Saved data entries
>>>
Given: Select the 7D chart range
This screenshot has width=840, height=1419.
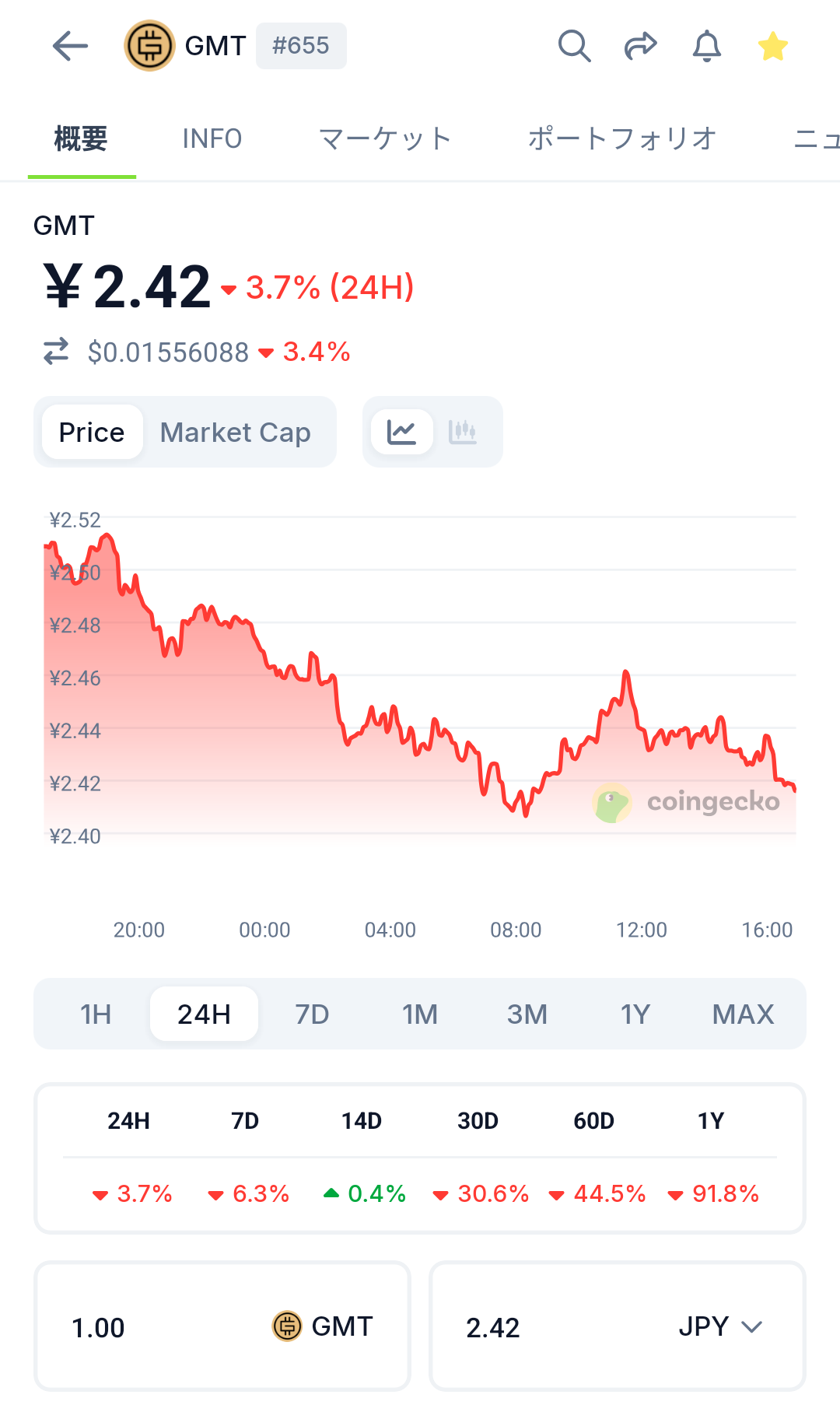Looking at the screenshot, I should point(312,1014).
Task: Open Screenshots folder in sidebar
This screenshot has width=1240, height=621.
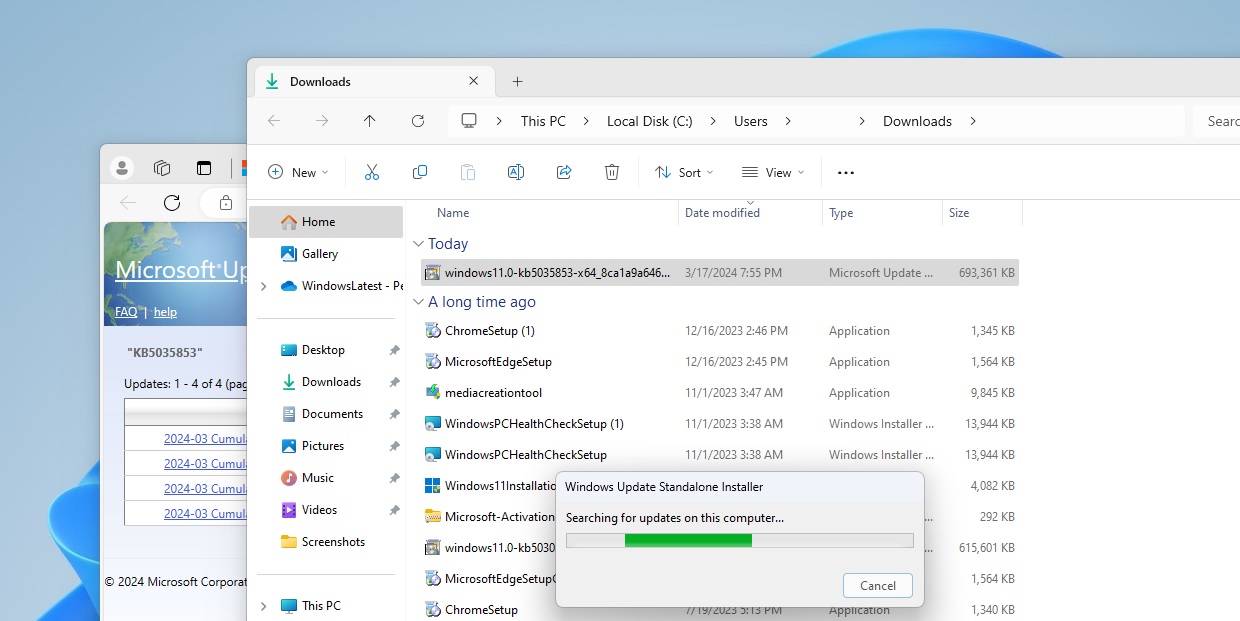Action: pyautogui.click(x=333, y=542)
<<<
Your goal | Restate the data word for word without pictures.

Reply to the task |
Given: Select the 7D chart range
This screenshot has width=840, height=1419.
Looking at the screenshot, I should point(312,1014).
Task: Open Screenshots folder in sidebar
This screenshot has width=1240, height=621.
Action: pyautogui.click(x=333, y=542)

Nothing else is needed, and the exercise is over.